Beyond PepsiCo's dividend and share repurchases, the company posted revenue of $58.3 billion during the first three quarters of 2022, which represented 7.7% growth year over year. Better yet, the company posted net income of $8.4 billion during that same time period, representing a 33% year-over-year increase from $6.3 billion.

These results show that PepsiCo's snacks and sugary beverages will always be in demand whether the economy is booming or struggling. And as a market leader in the food and beverage industry, PepsiCo stock makes an excellent addition to any investor's portfolio.

3. Winmark Corporation 

Winmark Corporation (WINA -0.90%) is a small-cap stock with a market capitalization just shy of $1 billion.
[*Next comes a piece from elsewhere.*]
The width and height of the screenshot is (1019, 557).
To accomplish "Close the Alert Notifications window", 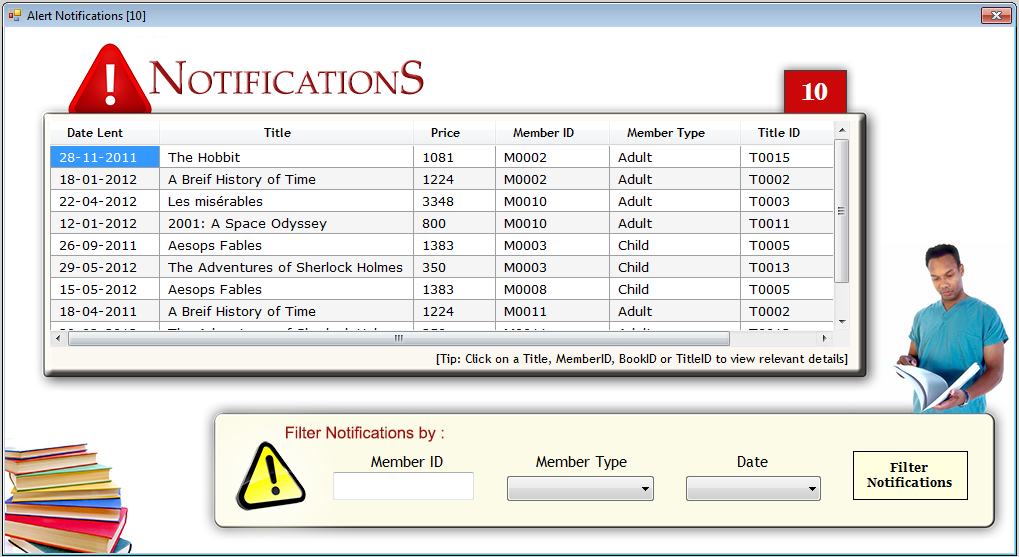I will 995,15.
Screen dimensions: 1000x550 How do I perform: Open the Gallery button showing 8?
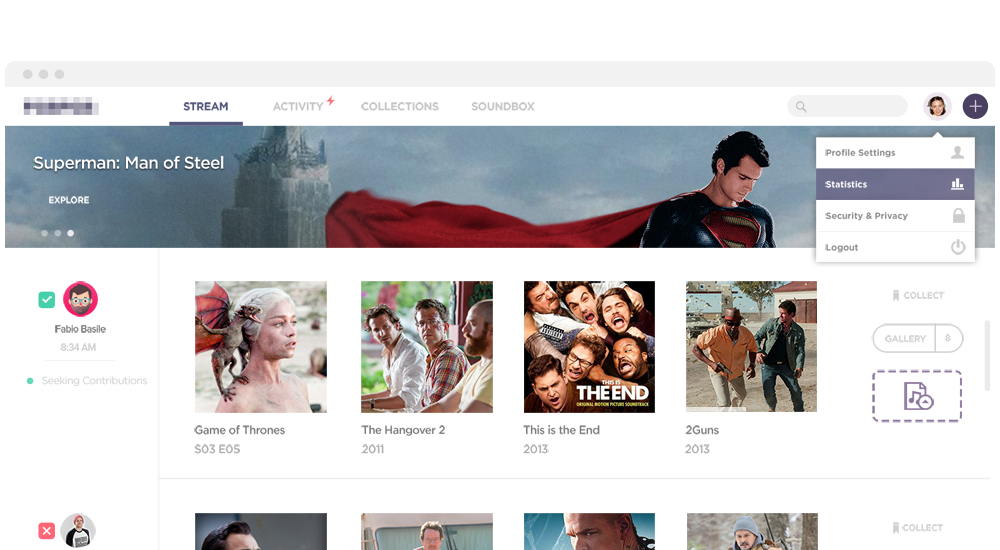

Consumers are likely aware of its franchise-based retail companies that specialize in buying and selling used goods: Music Go Round, Once Upon a Child, Plato's Closet, Play It Again Sports, and Style Encore.

Its stock is essentially flat in 2022, which is still a commendable 20% higher than the S&P 500. Winmark currently pays a quarterly dividend of $0.70 per share, which represents a dividend yield of 1.12%. The company has a history of paying and raising its quarterly dividend each year, dating back to 2010, with the exception of one quarter in 2020 when the COVID lockdowns occurred in the U.S and Canada.

Like Costco, Winmark also has a history of paying special cash dividends. In fact, Winmark is paying $3 per share on Dec. 1, 2022 to all shareholders at the close of business on Nov. 9, 2022. Prior to this-year's special dividend, Winmark last paid a special dividend of $3 per share and $7.50 per share in 2020 and 2021, respectively. 

Winmark is incentivized to open more franchises because the company's revenue comes from franchise fees and royalty fees. To open one, a franchisee must pay an initial franchise fee of about $25,000 in the United States and pay 4% to 5% of weekly gross sales.

As a result of Winmark's capital-light business model, the company generated $21.1 million in revenue and $10.3 in net income during its latest quarter. Those figures led to an impressive net profit margin -- net income divided by sales -- of 48%. For comparison, Costco had a net profit margin of 2.5% for its most recent quarterly earnings.

One negative for the otherwise glowing company is Winmark's slow franchise growth. Currently, the company has 1,291 franchises and only opened a net of 22 stores over the past 12 months, representing 1.7% growth. If the company can add more franchises at a faster pace, the stock should continue beating the S&P 500 -- just as it has done for years.

Are these dividend stocks buys?

In uncertain market conditions, dividend stocks can provide some comfort when you see payments hit your portfolio each quarter. Beyond that, if executives know that shareholders expect them to raise the stock's dividend each year, the company may take on less risk.

These three stocks, in particular, have established histories of beating the S&P 500 and should continue doing so -- all while paying you quarterly to hold them in your portfolio.